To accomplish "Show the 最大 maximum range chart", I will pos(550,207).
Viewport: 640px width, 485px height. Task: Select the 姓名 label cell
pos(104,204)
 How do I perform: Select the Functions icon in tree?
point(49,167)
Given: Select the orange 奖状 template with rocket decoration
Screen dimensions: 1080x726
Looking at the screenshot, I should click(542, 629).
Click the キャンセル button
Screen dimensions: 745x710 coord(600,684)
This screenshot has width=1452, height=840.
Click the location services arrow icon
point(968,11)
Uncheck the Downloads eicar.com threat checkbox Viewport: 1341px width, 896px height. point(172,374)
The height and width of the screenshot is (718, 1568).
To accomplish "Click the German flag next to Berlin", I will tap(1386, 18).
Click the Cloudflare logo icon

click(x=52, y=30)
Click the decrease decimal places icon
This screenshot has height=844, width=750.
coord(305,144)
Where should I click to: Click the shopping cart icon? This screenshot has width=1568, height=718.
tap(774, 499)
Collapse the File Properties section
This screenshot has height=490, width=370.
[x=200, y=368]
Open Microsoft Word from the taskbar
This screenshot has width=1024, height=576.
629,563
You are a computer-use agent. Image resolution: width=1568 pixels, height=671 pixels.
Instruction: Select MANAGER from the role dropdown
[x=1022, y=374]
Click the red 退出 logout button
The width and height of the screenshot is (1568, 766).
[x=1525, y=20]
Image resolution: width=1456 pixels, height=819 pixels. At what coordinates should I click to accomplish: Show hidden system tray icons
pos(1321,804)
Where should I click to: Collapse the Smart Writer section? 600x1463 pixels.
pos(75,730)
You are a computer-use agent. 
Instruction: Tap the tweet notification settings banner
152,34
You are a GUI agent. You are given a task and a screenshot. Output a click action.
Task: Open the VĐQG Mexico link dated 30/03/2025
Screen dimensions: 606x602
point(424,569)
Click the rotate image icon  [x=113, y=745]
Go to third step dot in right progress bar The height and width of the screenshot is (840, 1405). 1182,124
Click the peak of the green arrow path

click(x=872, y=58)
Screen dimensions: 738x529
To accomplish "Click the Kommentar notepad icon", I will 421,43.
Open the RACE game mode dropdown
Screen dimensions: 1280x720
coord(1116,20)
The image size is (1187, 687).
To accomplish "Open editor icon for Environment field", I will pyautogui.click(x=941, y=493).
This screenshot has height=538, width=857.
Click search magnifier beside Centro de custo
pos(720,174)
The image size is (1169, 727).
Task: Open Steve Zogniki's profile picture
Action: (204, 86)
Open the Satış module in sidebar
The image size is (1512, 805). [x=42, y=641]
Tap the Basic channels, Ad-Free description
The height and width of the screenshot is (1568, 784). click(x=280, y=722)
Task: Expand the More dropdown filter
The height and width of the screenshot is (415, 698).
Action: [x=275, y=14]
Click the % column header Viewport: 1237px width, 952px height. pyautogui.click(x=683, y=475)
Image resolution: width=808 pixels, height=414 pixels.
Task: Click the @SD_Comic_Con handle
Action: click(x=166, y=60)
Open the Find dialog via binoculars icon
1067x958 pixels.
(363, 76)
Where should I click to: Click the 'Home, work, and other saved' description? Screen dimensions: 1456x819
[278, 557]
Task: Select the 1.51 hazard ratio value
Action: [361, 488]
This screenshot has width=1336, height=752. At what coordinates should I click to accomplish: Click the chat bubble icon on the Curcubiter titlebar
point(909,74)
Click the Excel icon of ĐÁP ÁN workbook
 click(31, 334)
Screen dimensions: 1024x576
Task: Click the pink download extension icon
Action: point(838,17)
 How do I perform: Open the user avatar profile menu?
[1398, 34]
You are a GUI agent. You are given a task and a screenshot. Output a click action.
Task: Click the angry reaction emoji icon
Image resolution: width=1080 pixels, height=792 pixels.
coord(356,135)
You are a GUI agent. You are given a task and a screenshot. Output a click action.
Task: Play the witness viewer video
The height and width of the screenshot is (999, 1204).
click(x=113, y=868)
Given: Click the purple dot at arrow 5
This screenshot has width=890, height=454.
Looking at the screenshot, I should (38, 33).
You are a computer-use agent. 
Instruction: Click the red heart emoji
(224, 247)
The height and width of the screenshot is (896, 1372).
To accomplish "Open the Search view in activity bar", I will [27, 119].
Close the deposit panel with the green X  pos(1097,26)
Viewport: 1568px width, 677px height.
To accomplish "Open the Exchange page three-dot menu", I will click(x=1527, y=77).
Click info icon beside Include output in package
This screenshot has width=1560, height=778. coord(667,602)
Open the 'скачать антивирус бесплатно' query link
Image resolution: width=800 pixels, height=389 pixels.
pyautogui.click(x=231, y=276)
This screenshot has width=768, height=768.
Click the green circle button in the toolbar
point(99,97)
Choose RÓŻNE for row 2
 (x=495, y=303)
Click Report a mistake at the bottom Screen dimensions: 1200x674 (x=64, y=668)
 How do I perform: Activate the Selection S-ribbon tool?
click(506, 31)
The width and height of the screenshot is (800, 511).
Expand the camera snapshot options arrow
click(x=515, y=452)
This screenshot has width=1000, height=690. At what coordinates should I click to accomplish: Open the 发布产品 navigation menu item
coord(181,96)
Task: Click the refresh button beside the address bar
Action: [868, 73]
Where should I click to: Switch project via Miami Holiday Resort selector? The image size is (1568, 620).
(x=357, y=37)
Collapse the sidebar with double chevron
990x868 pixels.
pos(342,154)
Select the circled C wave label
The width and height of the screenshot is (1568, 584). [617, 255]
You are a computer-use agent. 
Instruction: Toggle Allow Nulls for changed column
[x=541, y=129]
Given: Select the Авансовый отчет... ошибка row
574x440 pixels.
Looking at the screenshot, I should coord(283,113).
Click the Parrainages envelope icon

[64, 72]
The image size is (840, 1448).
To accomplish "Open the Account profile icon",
^^^^
§ **TASK BRIEF**:
Could you return all of the records above verbatim, line for line, with nothing changed?

§ **EXERCISE RESULT**:
To accomplish "Show the 最大 maximum range chart", I will pos(550,207).
Viewport: 640px width, 485px height. Task: Select the 姓名 label cell
pos(104,204)
 How do I perform: Select the Functions icon in tree?
point(49,167)
Given: Select the orange 奖状 template with rocket decoration
Screen dimensions: 1080x726
Looking at the screenshot, I should click(542, 629).
Click the キャンセル button
Screen dimensions: 745x710 coord(600,684)
This screenshot has width=1452, height=840.
Click the location services arrow icon
point(968,11)
Uncheck the Downloads eicar.com threat checkbox Viewport: 1341px width, 896px height. point(172,374)
The height and width of the screenshot is (718, 1568).
To accomplish "Click the German flag next to Berlin", I will tap(1386, 18).
Click the Cloudflare logo icon

click(x=52, y=30)
Click the decrease decimal places icon
This screenshot has height=844, width=750.
coord(305,144)
Where should I click to: Click the shopping cart icon? This screenshot has width=1568, height=718.
tap(774, 499)
Collapse the File Properties section
This screenshot has height=490, width=370.
[x=200, y=368]
Open Microsoft Word from the taskbar
This screenshot has width=1024, height=576.
629,563
You are a computer-use agent. Image resolution: width=1568 pixels, height=671 pixels.
Instruction: Select MANAGER from the role dropdown
[x=1022, y=374]
Click the red 退出 logout button
The width and height of the screenshot is (1568, 766).
[x=1525, y=20]
Image resolution: width=1456 pixels, height=819 pixels. At what coordinates should I click to accomplish: Show hidden system tray icons
pos(1321,804)
Where should I click to: Collapse the Smart Writer section? 600x1463 pixels.
pos(75,730)
You are a computer-use agent. 
Instruction: Tap the tweet notification settings banner
152,34
You are a GUI agent. You are given a task and a screenshot. Output a click action.
Task: Open the VĐQG Mexico link dated 30/03/2025
Screen dimensions: 606x602
point(424,569)
Click the rotate image icon  [x=113, y=745]
Go to third step dot in right progress bar The height and width of the screenshot is (840, 1405). 1182,124
Click the peak of the green arrow path

click(x=872, y=58)
Screen dimensions: 738x529
To accomplish "Click the Kommentar notepad icon", I will 421,43.
Open the RACE game mode dropdown
Screen dimensions: 1280x720
coord(1116,20)
The image size is (1187, 687).
To accomplish "Open editor icon for Environment field", I will pyautogui.click(x=941, y=493).
This screenshot has height=538, width=857.
Click search magnifier beside Centro de custo
pos(720,174)
The image size is (1169, 727).
Task: Open Steve Zogniki's profile picture
Action: (204, 86)
Open the Satış module in sidebar
The image size is (1512, 805). [x=42, y=641]
Tap the Basic channels, Ad-Free description
The height and width of the screenshot is (1568, 784). click(x=280, y=722)
Task: Expand the More dropdown filter
The height and width of the screenshot is (415, 698).
Action: [x=275, y=14]
Click the % column header Viewport: 1237px width, 952px height. pyautogui.click(x=683, y=475)
Image resolution: width=808 pixels, height=414 pixels.
Task: Click the @SD_Comic_Con handle
Action: click(x=166, y=60)
Open the Find dialog via binoculars icon
1067x958 pixels.
(363, 76)
Where should I click to: Click the 'Home, work, and other saved' description? Screen dimensions: 1456x819
[278, 557]
Task: Select the 1.51 hazard ratio value
Action: [361, 488]
This screenshot has width=1336, height=752. At what coordinates should I click to accomplish: Click the chat bubble icon on the Curcubiter titlebar
point(909,74)
Click the Excel icon of ĐÁP ÁN workbook
 click(31, 334)
Screen dimensions: 1024x576
Task: Click the pink download extension icon
Action: point(838,17)
 How do I perform: Open the user avatar profile menu?
[1398, 34]
You are a GUI agent. You are given a task and a screenshot. Output a click action.
Task: Click the angry reaction emoji icon
Image resolution: width=1080 pixels, height=792 pixels.
coord(356,135)
You are a GUI agent. You are given a task and a screenshot. Output a click action.
Task: Play the witness viewer video
The height and width of the screenshot is (999, 1204).
click(x=113, y=868)
Given: Click the purple dot at arrow 5
This screenshot has width=890, height=454.
Looking at the screenshot, I should (38, 33).
You are a computer-use agent. 
Instruction: Click the red heart emoji
(224, 247)
The height and width of the screenshot is (896, 1372).
To accomplish "Open the Search view in activity bar", I will [27, 119].
Close the deposit panel with the green X  pos(1097,26)
Viewport: 1568px width, 677px height.
To accomplish "Open the Exchange page three-dot menu", I will click(x=1527, y=77).
Click info icon beside Include output in package
This screenshot has width=1560, height=778. coord(667,602)
Open the 'скачать антивирус бесплатно' query link
Image resolution: width=800 pixels, height=389 pixels.
pyautogui.click(x=231, y=276)
This screenshot has width=768, height=768.
Click the green circle button in the toolbar
point(99,97)
Choose RÓŻNE for row 2
 (x=495, y=303)
Click Report a mistake at the bottom Screen dimensions: 1200x674 (x=64, y=668)
 How do I perform: Activate the Selection S-ribbon tool?
click(506, 31)
The width and height of the screenshot is (800, 511).
Expand the camera snapshot options arrow
click(x=515, y=452)
This screenshot has width=1000, height=690. At what coordinates should I click to accomplish: Open the 发布产品 navigation menu item
coord(181,96)
Task: Click the refresh button beside the address bar
Action: [868, 73]
Where should I click to: Switch project via Miami Holiday Resort selector? The image size is (1568, 620).
(x=357, y=37)
Collapse the sidebar with double chevron
990x868 pixels.
pos(342,154)
Select the circled C wave label
The width and height of the screenshot is (1568, 584). [617, 255]
You are a computer-use agent. 
Instruction: Toggle Allow Nulls for changed column
[x=541, y=129]
Given: Select the Авансовый отчет... ошибка row
574x440 pixels.
Looking at the screenshot, I should coord(283,113).
Click the Parrainages envelope icon

[64, 72]
The image size is (840, 1448).
To accomplish "Open the Account profile icon",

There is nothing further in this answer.